Allegations to that effect are “patently false," he said, “I couldn't possibly have retaliated.”
Pompeo did acknowledge that he was aware of an investigation into his decision last year to bypass congressional objections to approve a multibillion-dollar arms sale to Saudi Arabia because he had answered written questions about it posed by Linick's office, But Pompeo maintained he did not know the scope or scale of the investigation.
Trump fired Linick late on Friday in what congressional aides have suggested was a move to preempt investigations into Pompeo’s personal conduct or possibile impropriety in the Saudi arms sale. Pompeo, who previously told The Washington Post that Linick had been “undermining” the State Department's work, said he had recommended Linick's removal, but refused to cite specific reasons.

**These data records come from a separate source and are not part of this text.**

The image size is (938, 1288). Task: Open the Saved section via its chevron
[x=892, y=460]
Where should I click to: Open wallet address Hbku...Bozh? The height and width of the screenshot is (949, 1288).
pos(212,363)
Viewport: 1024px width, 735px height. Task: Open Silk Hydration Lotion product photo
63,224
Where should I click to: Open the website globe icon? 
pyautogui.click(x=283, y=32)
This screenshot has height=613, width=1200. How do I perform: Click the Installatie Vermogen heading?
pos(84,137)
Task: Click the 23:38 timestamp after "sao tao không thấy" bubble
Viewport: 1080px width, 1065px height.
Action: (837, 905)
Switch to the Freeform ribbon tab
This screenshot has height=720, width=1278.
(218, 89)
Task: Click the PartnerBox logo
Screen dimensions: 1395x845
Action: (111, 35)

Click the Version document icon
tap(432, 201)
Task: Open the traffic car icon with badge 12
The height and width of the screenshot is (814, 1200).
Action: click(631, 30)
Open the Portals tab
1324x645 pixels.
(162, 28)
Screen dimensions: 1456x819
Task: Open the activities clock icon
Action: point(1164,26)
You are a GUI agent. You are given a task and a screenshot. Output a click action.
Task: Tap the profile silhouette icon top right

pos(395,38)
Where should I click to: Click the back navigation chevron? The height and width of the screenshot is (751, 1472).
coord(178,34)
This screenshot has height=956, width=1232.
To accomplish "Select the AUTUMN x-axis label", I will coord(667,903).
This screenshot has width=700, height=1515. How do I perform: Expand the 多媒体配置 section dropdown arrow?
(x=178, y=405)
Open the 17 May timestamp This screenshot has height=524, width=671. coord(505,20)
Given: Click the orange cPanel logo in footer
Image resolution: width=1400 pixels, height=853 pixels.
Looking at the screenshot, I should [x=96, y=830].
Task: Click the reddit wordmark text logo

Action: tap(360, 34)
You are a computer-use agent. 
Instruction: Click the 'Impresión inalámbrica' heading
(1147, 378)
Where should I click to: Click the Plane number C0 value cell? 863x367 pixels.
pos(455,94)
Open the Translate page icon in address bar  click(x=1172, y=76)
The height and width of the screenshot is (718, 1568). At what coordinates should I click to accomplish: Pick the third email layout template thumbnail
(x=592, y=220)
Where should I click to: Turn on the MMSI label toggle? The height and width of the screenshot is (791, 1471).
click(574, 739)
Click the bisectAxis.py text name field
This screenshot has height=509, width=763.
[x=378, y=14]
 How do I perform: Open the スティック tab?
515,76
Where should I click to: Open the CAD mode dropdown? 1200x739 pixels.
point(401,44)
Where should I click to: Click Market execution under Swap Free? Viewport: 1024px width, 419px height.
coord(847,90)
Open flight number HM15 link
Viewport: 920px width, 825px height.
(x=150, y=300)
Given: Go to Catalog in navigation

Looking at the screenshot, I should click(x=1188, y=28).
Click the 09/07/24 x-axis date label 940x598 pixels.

Pompeo said he had been concerned about the inspector general's work for some time and that he regretted not calling for his dismissal earlier. “I recommended to the president that Steve Linick be terminated,” he said. “I frankly should have done it some time ago."
Linick is one of several inspectors general that Trump has removed from office, sparking outrage among Democrats who say the administration is waging war on accountability. Democrats and some Republicans have questioned the firings, saying the watchdogs can only be removed for cause and that Trump's explanation that he has lost confidence in them is not enough.
Linick was an Obama administration appointee whose office was critical of what it saw as political bias in the State Department’s current management but had also taken issue with Democratic appointees.
Menendez and Democratic Rep. Eliot Engel of New York, chairman of the House Foreign Affairs Committee, have initiated an investigation into Linick's firing. They demanded that administration officials preserve and turn over all records related to Linick’s dismissal and provide them to the committees by Friday.
Pompeo did not respond to a question about whether the State Department would comply with the demand.